Przytoczony fragment:
PB: Ja myślę, że są zagrożenia. Pierwsze to problem rynku sztuki, czyli to, co widać na przykładzie wspomnianego tutaj Rastra. Z chwilą kiedy zaczęła się działalność komercyjna, skończyła się ich krytyka i to jest zagrożeniem. To jest moim zdaniem utrata ostatniej instancji niezależności. U Juszkiewicza przewija się postać Mieczysława Porębskiego, który jest chyba najważniejszym odniesieniem jeżeli mowa o krytyce artystycznej. I właśnie na jego przykładzie widać, gdzie istnieją zagrożenia, tzn. widać okres uzależnienia się od władzy, czyli okres socrealistyczny. On z tego wyszedł, ale jednak pewien problem pozostał. Później, dostrzegając jak funkcjonuje system zachodni, też zaczął się dystansować od krytyki i uciekł w metakrytykę. Także te zagrożenia są, były i będą, i cały czas to powtarzam, że rynek sztuki, który jest przez niektórych idealizowany, jest dla krytyka naprawdę istotnym zagrożeniem. Wydaje mi się, że to jest współcześnie największe zagrożenie dla krytyki.
KB: A ja w ogóle nie rozumiem, o co Wam chodzi. Dlaczego rynek sztuki czy równie abstrakcyjne pojęcie władzy ma być dzisiaj zagrożeniem? Powiem szczerze, że mi to nie...
PB: To znaczy, żeby nie być źle zrozumianym, rynek sztuki pojmowany jako sam mechanizm. Nie chcę demonizować, ale jeżeli krytyk zmienia się w marszanda, to się uzależnia, bo w tym momencie zaczynają się liczyć kwestie ekonomiczne, a nie jego wybory, jego zdanie, jego rozwój. Zaczyna się podporządkowywanie własnej działalności promocji pewnej grupy artystów. Nie chcę tutaj tej teorii rozwijać, ale nie chodzi mi o to, że rynek sztuki jest takim demonem, zagrożeniem jest raczej jego zbytnie idealizowanie i mitologizowanie. A wydaje mi się, że coś takiego ostatnio następuje. Jakby rynek był czymś, co wybawi nas ze wszystkich problemów. Brakuje trochę dystansu do mitu rynku sztuki i to wydaje mi się to zagrożeniem.
AM: Czy to nie jest po prostu zagrożenie dla krytyki, która nagle traci grunt pod nogami, bo hierarchie zaczyna ustalać rynek, a już nie krytycy, krytyka artystyczna?

Polecenia:
- a) W którym okresie, według PB z fragmentu o krytyce artystycznej, Mieczysław Porębski uzależnił się od władzy?
- b) Przełóż na angielski zdanie z fragmentu o krytyce artystycznej: „Z chwilą kiedy zaczęła się działalność komercyjna, skończyła się ich krytyka i to jest zagrożeniem”.
- c) Kontynuuj rozmowę o krytyce artystycznej od miejsca, w którym kończy się przytoczony fragment.
Do wykonania zadań dane nie są potrzebne.

Dane wejściowe:
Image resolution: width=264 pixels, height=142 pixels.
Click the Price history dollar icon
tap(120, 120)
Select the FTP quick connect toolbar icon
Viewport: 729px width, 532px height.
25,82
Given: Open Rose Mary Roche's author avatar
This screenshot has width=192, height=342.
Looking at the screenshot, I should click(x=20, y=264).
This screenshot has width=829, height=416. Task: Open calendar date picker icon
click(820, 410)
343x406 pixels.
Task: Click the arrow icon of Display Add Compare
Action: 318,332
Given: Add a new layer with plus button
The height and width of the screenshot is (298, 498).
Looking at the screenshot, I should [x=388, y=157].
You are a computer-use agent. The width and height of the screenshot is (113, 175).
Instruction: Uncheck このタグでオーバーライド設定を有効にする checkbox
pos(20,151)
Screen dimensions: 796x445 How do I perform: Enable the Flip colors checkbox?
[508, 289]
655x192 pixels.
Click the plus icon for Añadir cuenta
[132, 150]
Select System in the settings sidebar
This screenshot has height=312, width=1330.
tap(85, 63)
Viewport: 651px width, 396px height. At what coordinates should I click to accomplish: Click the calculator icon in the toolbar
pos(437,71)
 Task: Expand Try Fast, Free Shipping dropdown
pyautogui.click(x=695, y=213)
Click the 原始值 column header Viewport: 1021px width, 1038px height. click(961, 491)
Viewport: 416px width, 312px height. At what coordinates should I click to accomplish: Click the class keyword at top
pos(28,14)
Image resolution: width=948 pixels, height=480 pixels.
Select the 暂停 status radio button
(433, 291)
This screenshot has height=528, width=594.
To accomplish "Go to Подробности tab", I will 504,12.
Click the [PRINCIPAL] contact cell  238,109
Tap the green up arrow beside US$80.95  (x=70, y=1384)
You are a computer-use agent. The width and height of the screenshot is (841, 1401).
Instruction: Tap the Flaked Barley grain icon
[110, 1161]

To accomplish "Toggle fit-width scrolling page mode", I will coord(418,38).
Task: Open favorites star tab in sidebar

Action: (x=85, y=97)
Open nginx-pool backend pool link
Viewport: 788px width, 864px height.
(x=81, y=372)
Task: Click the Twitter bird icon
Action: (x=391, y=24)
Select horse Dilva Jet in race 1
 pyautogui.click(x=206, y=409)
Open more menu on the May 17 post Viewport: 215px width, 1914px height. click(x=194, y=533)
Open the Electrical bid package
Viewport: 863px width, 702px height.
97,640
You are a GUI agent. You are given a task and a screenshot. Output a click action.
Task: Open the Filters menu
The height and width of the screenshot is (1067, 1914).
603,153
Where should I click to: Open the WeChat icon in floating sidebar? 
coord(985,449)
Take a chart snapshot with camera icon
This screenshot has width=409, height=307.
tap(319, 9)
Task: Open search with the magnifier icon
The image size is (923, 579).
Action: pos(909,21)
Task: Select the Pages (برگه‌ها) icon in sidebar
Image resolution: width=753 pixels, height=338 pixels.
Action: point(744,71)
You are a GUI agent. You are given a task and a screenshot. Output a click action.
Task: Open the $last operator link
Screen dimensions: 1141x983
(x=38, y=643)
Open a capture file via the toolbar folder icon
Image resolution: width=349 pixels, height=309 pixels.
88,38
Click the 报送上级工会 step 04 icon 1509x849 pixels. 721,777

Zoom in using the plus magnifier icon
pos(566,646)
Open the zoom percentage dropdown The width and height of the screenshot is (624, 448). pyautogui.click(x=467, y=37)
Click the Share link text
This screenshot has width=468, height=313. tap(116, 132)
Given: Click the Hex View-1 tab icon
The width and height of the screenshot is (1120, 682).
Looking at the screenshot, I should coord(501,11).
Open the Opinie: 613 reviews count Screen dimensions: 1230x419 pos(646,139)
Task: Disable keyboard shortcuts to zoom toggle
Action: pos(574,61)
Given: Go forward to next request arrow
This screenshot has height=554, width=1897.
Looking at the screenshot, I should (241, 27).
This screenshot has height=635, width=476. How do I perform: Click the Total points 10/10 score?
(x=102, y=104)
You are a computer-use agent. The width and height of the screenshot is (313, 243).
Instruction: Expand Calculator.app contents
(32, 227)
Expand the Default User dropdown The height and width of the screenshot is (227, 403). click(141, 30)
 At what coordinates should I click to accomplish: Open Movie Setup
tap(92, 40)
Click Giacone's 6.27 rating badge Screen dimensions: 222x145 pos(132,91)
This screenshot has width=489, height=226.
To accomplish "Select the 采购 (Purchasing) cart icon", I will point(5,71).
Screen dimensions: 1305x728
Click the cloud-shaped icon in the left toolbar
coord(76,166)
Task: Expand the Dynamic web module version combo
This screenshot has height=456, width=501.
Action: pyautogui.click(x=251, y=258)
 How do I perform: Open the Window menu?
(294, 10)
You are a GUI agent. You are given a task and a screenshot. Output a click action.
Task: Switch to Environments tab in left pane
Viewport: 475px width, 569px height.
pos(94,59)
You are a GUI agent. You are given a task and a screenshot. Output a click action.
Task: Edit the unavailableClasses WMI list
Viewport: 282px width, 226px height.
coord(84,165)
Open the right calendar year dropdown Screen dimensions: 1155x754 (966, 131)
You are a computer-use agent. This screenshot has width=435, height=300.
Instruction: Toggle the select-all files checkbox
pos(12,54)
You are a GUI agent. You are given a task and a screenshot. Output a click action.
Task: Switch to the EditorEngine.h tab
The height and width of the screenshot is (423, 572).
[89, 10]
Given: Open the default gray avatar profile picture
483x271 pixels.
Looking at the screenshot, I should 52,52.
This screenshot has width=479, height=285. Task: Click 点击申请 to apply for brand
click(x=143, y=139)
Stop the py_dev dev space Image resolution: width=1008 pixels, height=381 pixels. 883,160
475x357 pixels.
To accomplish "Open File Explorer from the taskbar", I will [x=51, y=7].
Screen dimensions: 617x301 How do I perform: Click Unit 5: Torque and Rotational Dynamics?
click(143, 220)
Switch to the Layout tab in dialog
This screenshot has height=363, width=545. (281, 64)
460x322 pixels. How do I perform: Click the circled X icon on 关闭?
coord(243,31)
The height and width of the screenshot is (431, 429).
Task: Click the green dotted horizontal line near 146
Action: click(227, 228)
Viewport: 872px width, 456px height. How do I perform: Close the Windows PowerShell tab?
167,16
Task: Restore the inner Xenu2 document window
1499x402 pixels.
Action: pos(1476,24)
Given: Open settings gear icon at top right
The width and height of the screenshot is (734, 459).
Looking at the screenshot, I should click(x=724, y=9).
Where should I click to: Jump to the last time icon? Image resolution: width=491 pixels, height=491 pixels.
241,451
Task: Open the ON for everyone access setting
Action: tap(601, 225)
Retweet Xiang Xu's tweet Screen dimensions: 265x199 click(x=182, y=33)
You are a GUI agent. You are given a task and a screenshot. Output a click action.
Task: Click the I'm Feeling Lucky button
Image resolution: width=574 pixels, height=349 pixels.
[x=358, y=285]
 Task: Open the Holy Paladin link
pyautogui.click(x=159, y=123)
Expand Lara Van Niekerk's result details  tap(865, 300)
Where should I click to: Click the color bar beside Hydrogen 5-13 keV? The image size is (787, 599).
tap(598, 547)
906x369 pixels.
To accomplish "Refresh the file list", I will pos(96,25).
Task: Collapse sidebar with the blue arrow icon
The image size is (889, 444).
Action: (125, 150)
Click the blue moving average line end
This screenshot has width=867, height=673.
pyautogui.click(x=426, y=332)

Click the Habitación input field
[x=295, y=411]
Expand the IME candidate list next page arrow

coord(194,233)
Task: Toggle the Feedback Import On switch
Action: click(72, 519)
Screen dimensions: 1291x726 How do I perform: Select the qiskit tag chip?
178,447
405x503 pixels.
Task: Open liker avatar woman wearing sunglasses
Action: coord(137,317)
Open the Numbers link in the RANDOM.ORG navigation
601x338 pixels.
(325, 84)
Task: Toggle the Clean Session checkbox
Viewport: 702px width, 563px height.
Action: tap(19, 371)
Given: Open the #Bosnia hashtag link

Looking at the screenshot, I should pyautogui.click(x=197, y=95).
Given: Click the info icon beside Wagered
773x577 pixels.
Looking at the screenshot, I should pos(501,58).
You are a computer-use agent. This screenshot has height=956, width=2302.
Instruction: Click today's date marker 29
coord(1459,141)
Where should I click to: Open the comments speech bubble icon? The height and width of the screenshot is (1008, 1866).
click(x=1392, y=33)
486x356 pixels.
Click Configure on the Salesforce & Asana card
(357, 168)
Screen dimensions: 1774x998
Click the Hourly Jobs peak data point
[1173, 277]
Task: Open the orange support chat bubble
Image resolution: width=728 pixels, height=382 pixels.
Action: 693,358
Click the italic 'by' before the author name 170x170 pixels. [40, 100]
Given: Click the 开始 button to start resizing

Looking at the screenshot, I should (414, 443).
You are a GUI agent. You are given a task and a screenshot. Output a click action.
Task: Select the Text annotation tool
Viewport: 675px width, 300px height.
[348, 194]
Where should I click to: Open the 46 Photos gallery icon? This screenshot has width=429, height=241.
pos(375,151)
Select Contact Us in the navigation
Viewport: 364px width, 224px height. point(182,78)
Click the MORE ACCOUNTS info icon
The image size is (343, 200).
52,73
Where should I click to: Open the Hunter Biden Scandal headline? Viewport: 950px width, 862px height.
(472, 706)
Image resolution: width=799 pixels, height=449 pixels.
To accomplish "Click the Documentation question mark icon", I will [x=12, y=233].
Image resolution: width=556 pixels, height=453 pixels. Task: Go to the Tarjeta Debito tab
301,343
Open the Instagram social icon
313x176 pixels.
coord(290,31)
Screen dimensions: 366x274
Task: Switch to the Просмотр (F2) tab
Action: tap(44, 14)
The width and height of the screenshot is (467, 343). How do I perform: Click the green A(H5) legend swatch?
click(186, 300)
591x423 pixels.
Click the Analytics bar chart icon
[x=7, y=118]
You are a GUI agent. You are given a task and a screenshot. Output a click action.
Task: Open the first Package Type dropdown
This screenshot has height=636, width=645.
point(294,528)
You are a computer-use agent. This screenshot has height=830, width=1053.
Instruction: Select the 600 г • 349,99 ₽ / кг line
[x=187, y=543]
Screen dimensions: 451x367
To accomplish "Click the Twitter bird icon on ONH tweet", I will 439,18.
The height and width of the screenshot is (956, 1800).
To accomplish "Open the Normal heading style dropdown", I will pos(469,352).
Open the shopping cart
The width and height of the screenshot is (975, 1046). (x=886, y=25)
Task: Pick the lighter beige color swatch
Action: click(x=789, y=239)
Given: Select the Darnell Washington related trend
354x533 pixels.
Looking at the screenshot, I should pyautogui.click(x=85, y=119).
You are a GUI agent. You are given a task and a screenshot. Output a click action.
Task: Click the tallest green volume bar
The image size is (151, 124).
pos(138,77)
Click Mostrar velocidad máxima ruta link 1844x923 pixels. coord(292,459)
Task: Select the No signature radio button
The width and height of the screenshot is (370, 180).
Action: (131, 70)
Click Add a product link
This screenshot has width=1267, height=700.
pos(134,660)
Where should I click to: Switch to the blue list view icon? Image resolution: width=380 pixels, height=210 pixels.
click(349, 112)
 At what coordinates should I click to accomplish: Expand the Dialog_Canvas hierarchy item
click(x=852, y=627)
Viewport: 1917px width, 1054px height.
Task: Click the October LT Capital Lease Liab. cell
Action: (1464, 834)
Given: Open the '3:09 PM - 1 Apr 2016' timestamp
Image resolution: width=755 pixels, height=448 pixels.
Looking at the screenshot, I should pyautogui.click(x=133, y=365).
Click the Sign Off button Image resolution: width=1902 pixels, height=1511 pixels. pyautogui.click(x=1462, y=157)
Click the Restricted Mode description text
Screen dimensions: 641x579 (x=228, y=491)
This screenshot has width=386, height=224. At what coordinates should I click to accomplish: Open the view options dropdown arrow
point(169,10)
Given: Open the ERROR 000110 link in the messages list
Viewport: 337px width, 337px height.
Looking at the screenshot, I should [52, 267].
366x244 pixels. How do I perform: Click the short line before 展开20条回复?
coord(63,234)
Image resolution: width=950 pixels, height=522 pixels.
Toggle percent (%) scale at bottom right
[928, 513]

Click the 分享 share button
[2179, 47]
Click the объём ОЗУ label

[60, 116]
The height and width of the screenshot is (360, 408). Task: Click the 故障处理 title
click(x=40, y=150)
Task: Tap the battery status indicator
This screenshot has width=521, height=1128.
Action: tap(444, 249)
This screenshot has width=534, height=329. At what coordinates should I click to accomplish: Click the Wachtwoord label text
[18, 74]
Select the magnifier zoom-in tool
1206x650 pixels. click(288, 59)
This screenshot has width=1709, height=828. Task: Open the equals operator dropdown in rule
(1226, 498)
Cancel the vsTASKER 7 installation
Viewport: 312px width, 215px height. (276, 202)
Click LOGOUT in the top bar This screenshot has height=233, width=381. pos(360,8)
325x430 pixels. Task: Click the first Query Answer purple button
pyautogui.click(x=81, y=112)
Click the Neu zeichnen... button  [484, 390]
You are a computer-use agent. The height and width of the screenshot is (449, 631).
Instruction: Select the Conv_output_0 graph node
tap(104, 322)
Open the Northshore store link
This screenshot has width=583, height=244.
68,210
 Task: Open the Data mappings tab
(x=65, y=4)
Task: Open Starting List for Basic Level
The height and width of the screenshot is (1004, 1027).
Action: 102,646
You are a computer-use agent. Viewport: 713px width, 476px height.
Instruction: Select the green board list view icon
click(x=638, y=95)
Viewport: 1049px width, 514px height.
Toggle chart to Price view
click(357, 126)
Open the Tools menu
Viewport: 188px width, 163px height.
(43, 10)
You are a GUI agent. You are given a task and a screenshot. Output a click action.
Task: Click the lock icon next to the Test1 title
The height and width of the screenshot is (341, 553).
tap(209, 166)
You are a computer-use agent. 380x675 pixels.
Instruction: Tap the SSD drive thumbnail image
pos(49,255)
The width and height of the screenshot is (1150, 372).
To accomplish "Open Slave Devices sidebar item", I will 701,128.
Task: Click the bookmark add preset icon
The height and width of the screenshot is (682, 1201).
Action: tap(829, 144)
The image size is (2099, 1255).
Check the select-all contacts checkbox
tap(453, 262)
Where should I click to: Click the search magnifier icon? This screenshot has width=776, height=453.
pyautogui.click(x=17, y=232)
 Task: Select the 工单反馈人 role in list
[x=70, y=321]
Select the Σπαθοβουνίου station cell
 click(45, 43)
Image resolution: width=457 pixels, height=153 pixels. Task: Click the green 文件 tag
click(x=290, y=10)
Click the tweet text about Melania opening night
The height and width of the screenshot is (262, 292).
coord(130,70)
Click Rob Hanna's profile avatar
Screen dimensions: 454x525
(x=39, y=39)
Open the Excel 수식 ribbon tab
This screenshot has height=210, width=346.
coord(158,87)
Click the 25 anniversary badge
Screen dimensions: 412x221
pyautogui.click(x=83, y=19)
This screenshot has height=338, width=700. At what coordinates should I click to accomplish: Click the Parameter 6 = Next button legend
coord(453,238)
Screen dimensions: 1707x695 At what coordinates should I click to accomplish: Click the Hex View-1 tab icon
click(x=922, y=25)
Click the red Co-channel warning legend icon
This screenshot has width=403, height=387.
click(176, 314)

Odpowiedzi:
- a) W okresie socrealistycznym.

- b) Once commercial activity began, their criticism ended, and that is a threat.

- c)
PB: Jeżeli można coś jeszcze dodać (nie chcę zdominować tej rozmowy)? Ostatnio przeczytałem ciekawą rzecz w wywiadzie, który Dorota Jarecka przeprowadziła z Andrzejem Przywarą z Fundacji Galerii Foksal. On bardzo ciekawie zaczął w pewnym momencie dystansować się od rynku sztuki wskazując właśnie na ten problem - mówiąc, że to, co robiła Fundacja, to jest pewna gra z rynkiem, wykorzystywanie go, ale jednocześnie jakby zachowywanie pewnego dystansu. I akurat ten moment wydal mi się dosyć mądry, bo jak wiadomo, kuratorzy z Fundacji najlepiej znają te mechanizmy, które u nas jeszcze nie funkcjonują i co za tym idzie widzą też pewne zagrożenia. I to wydaje mi się interesujące i o to mi chodzi, a nie o to, że trzeba po prostu teraz walczyć z rynkiem sztuki i prywatnymi galeriami, trzeba po prostu uważać, żeby tej krytyki nie stracić.
KB: Tobie chodzi o ten moment, kiedy krytyk staje się marszandem, tak?
PB: No na tym ich krytyka się skończyła, tak? Ich pismo znikło.
KB: Tylko nie wiem, co ma z tym wspólnego rynek sztuki jako taki - znów za dużo generalizacji jak dla mnie. Wolę konkretne przykłady. Gorczyca i Kaczyński prowadzą galerię, przecież nie są krytykami. Ale to nie jest zagrożenie, zagrożenie to jest coś, co ogranicza. A to jest ich wolny wybór.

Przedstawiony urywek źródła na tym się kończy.